When she waved him on, he leaned back against the headboard, stretching his long legs in front of him. “Ask me.”

She rolled her eyes. “Very well. Do you grow fangs?” When he nodded, she said, “And fur?”

He raised his eyebrows. “Christ, no.”

She had many befurred friends and took offense at his tone, but decided to let it go. “I know your eyes turn blue.”

He nodded. “And my body gets bigger, while the shape of my face changes, becomes more . . . lupine.”

She grimaced. “Snout?”

He actually chuckled at that. “No. No' like you're thinking.”

“Then it doesn't sound that different from you now.”

“But it is.” He grew serious. “We call it
saorachadh ainmhidh bho a cliabhan
 . . . letting the beast out of its cage.”

“Would it scare me?”

“Even older, powerful vampires cower.”

She bit her lip, contemplating all he'd said. Try as she might, she couldn't imagine him as anything other than
hot.

He ran a hand over his mouth. “It's getting late. Do you no' want to drink again before dawn?”

Embarrassed by how badly she wanted to, she shrugged and studied her finger tracing the bedcover's paisley design.

“We're both thinking about it. We both want to.”

She murmured, “I might, but I don't want what comes with it.”

“What if I vowed no' to touch you?”

“But what if . . .” She trailed off, her face heating. “What if I forget . . .
myself?”
If he kissed her and stroked her as he had before, she had no doubt she'd soon be begging for him to bend her over the bed, as he'd put it.

“It would no' matter because I'd put my hands on this cover and I would no' move them.”

She frowned at his hands, then nibbled her lip. “Put them behind your back.”

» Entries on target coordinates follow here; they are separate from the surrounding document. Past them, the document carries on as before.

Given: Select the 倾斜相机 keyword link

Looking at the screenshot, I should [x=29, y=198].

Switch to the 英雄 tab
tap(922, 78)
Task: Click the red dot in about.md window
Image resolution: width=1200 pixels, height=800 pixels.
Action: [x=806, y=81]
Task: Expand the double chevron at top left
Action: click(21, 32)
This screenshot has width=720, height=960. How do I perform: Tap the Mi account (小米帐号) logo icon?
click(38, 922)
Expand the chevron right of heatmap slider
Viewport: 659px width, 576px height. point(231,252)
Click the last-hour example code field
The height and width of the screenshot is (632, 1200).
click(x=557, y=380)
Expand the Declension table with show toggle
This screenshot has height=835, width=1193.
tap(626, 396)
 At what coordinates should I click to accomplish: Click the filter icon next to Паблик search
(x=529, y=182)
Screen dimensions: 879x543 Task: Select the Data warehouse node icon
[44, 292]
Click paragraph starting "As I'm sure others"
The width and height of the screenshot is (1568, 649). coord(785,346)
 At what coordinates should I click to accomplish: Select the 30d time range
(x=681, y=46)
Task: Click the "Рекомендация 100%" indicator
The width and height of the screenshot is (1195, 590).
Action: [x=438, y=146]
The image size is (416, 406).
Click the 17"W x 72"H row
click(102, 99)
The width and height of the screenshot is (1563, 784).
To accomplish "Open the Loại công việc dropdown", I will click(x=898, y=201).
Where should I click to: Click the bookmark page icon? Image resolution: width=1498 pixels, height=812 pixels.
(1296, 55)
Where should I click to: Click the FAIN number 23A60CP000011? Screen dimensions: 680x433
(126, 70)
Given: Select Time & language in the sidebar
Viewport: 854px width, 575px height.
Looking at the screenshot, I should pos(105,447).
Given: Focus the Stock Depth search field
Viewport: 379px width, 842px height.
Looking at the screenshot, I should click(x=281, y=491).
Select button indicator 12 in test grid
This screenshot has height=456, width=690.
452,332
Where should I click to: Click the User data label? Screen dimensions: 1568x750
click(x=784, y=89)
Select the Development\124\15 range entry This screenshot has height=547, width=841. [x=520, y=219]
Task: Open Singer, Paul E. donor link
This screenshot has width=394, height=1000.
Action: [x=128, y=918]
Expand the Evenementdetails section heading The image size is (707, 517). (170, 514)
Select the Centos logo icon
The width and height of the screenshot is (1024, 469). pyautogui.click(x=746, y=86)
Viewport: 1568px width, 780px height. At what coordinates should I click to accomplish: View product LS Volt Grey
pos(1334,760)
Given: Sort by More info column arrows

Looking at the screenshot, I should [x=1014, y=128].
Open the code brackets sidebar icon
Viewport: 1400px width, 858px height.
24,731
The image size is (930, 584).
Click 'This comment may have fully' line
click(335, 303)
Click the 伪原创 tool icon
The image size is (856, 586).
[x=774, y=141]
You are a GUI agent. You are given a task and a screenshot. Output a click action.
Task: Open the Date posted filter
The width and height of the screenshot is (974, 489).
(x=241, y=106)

He clearly didn't like that. “I would put my hands”—he glanced around, then spread his arms over the top of the headboard, palms down—“here, and I would no' move them. No matter what occurs.”

“You promise?”

“Aye. I vow it.”

She could try to convince herself that mere hunger compelled her to walk on her knees over to him. But it was so much more than that. She needed to experience the sensuality of the act, the warmth, the taste of his skin beneath her tongue, the feel of his heartbeat speeding up as though she'd
pleasured
him by drawing greedily.

When she knelt before him, he leaned his head away, exposing his neck, beckoning her.

She saw he was already hard and grew nervous. “Hands stay put?”

“Aye.”

Unable to stop herself, she eased forward, took his shirt with her fists, and sank her fangs into his skin. Rich warmth and pleasure exploded within her, and she moaned against him. She felt his groan reverberating beneath her lips. When she almost toppled over from the rush of sensation, he bit out,
“Straddle . . . me.”

Never taking her lips away, she did, gladly, better able to relax and revel in the taste and feeling. Though he never removed his hands from the headboard, he thrust his hips up against her. Then, with another groan, he seemed to make an effort to stop.